[AUFGABE A] Gib alle Zeilen der Datensätze von der Zeile mit „Viewport: 1048px width, 770px“ bis hinunter zur Zeile mit „pyautogui.click(x=648, y=848)“, beide eingeschlossen, vollständig wieder und erhöhe dabei jede Koordinate in den Antworten um 44.

[VORGEGEBENER TEXT]
# # # # #
Der Kampf um den Dachboden

Zu meinen Freunden in einem der sozialen Netzwerke gehört M., eine Frau, die aus Deutschland stammt, aber jetzt in der Schweiz lebt. Aus dem, was sie ihren "Freunden" erzählt, weiß ich, dass sie Kinder hat. Heute las ich etwas von ihr, was mich gleich in die beginnenden 90-er Jahre zurückgeworfen hat. Aber der Reihe nach.

M. wohnt mit ihrer Familie in einem Mehrparteienhaus. In
der Wohnung gibt es keine Möglichkeit, eine Waschmaschine aufzustellen, also wird die Wäsche in der Gemeinschaftswaschküche gewaschen. Mit fast allem, was mit "Gemeinschafts..." beginnt, habe ich übrigens schlechte Erfahrungen gemacht. Aber weiter im Text.
Für die Benutzung der beiden Waschmaschinen und der Trockner gibt es eine Haus-Waschordnung, die jeder Wohnung ein exaktes Zeitfenster zuweist. M. hatte nun - wie das mit kleineren Kindern gefühlt fast ständig ist - einen großen Schmutzwäscheberg und hätte vier Tage auf "ihren" Waschtag warten müssen. Da niemand waschen wollte, hat sie eine der Maschinen gefüllt. Das konnte nicht konfliktfrei abgehen und tat es auch nicht. Die Siebzigjährige, allein lebende Nachbarin beschwerte sich bei ihr prompt über so viel Eigenmächtigkeit. Eine der anderen Maschinen als die gewohnte zu benutzen, kam ihr nicht in den Sinn.
# # # # #
[Datensätze zur Elementsuche]
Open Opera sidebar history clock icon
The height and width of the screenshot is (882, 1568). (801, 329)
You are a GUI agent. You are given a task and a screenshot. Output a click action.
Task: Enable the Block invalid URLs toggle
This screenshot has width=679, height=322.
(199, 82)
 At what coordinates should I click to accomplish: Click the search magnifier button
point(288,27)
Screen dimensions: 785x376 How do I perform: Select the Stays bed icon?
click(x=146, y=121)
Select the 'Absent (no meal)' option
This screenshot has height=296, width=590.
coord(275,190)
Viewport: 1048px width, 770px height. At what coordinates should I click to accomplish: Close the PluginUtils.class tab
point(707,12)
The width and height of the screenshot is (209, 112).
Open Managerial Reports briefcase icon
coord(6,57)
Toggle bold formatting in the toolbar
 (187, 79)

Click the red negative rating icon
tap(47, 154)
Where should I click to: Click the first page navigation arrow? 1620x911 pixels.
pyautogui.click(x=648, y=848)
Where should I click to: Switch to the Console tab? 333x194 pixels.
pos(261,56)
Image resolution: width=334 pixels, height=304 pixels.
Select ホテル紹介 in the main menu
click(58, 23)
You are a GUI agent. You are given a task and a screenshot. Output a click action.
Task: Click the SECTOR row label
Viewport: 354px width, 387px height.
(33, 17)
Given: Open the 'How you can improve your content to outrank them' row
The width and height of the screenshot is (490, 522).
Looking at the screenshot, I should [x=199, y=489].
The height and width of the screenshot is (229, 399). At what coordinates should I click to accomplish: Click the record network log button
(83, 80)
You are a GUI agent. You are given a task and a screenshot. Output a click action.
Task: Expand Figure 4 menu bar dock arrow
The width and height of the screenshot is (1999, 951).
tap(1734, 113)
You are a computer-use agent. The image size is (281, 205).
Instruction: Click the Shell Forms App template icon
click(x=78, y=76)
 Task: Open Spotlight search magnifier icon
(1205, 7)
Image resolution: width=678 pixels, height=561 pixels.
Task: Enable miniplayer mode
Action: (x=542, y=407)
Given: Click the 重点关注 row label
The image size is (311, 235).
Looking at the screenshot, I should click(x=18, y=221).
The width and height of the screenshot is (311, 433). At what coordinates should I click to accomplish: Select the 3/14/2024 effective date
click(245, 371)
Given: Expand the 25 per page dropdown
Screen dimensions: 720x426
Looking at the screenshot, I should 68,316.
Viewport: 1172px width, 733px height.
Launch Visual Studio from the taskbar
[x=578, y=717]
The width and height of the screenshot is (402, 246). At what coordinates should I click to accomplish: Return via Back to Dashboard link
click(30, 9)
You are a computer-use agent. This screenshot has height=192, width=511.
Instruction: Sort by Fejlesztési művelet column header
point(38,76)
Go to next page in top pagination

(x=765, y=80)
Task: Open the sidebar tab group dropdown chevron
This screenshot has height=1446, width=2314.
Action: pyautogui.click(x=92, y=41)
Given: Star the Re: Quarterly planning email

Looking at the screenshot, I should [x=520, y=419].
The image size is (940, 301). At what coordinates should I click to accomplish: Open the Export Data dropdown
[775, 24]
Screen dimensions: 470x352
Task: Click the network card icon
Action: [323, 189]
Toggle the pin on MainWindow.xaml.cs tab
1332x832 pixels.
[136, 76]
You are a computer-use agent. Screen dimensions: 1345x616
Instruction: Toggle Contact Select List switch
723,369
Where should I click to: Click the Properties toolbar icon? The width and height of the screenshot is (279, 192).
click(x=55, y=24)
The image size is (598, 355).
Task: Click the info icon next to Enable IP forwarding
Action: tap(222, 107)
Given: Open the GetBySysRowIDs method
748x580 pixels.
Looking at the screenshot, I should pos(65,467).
# # # # #
[AUFGABE B] Wie viele Tage hätte M. laut dem Text über die Waschküche auf ihren eigenen Waschtag warten müssen?

[ANTWORT A]
Viewport: 1048px width, 770px height. At what coordinates should I click to accomplish: Close the PluginUtils.class tab
point(751,56)
The width and height of the screenshot is (209, 112).
Open Managerial Reports briefcase icon
coord(50,101)
Toggle bold formatting in the toolbar
 (231, 123)

Click the red negative rating icon
tap(91, 198)
Where should I click to: Click the first page navigation arrow? 1620x911 pixels.
pyautogui.click(x=692, y=892)

[ANTWORT B] Vier Tage.